Notice the second form in Equation 1 where \\(\frac{1}{P(y)}\\) term is replaced by a constant \\(C\\).  This is usually written out like this because once you've collected all your data, it's fixed.  Thus, the probability of it occuring does not change with respect to the parameters of your model \\(\theta\\).  Think of it as a normalizing constant to make the posterior have a proper probability distribution (i.e. sum to \\(1\\)). 
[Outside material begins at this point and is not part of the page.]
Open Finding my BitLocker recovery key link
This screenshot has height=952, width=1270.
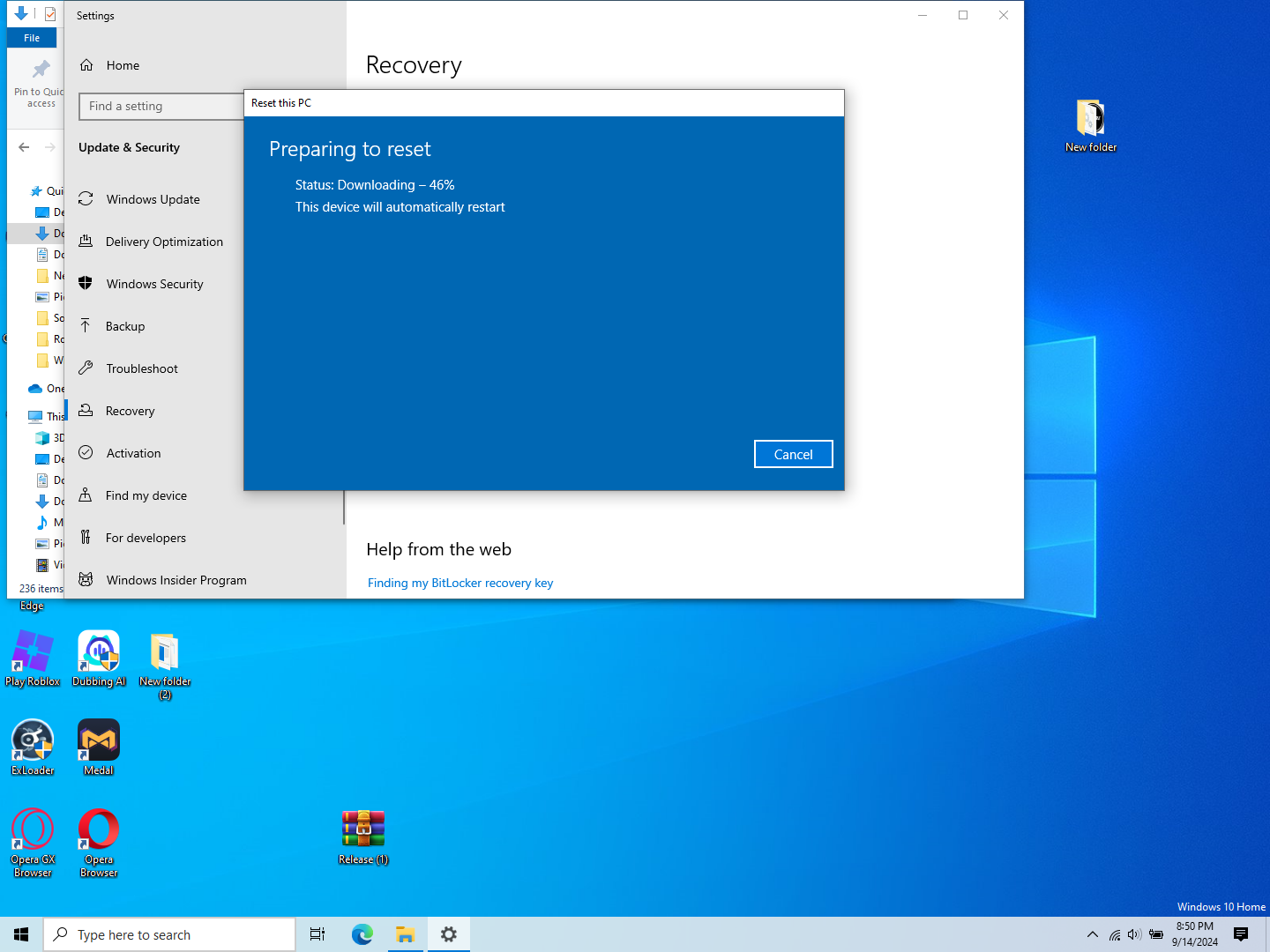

[Bayesian inference](https://en.wikipedia.org/wiki/Bayesian_inference) usually follows these high level steps:

1. Decide on a probability model \\(\mathcal{M}\\).
2. Decide on a prior distribution that encodes your previous knowledge about the problem.  For example, if we're modeling the average conversion rate of an email campaign, we might look at previous campaigns and find a number around (or a distribution centred at) 1%.
3. Given samples \\(y\\), find the posterior distribution of your model parameters \\(\theta\\) according to Equation 1.  This is usually done via simulation except for the most basic cases where the posterior has a closed form expression.

Of course, there is a lot of nuance to each of these steps but by and large this is what usually happens.  
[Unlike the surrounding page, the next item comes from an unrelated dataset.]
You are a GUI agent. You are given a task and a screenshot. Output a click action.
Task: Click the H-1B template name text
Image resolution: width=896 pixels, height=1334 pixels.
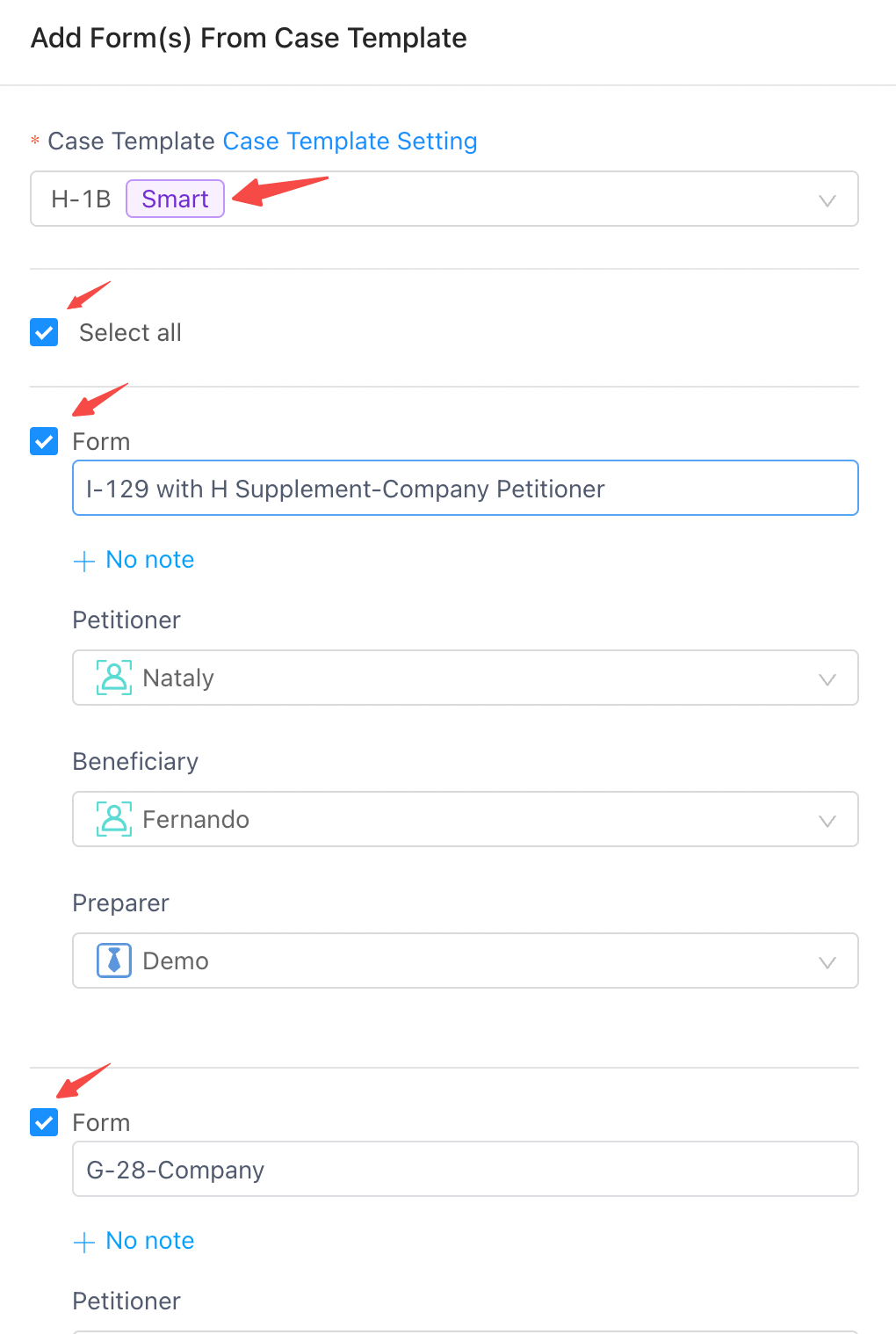tap(81, 199)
The big contrast between this method and more traditional statistics methods (frequentist methods) is that the latter focuses more on the likelihood function.  A popular estimate for \\(\theta\\) is usually given by the [maximum likelihood estimate](https://en.wikipedia.org/wiki/Maximum_likelihood) (MLE), where it tries to find \\(\theta\\) that maximizes the likelihood function.  There's a huge amount of literature written on the differences between the two but here are some of the bigger points:

* The MLE estimate provides a point estimate (a single value) of the parameter (or sometimes a confidence interval).  The Bayesian method provides a proper probability distribution for the parameter.
* The Bayesian method is "more" subjective because of the use of the prior.  The reasoning is that you *should* use everything you know about the problem when conducting inference.  However, finding a prior that accurately represents your state of knowledge is definitely a challenge.
* The MLE is in a way still "subjective" because the choice of model \\(\mathcal{M}\\) is an implicit "prior".
* Bayesian methods treat the model parameters as random variables (i.e. the posterior) while frequentist methods usually treat the parameters as [fixed](link://slug/hypothesis-testing) (with the assumption that there is some theoretical "true" value) and what you're trying to find is a confidence interval that "traps" the fixed value a certain percentage of the time.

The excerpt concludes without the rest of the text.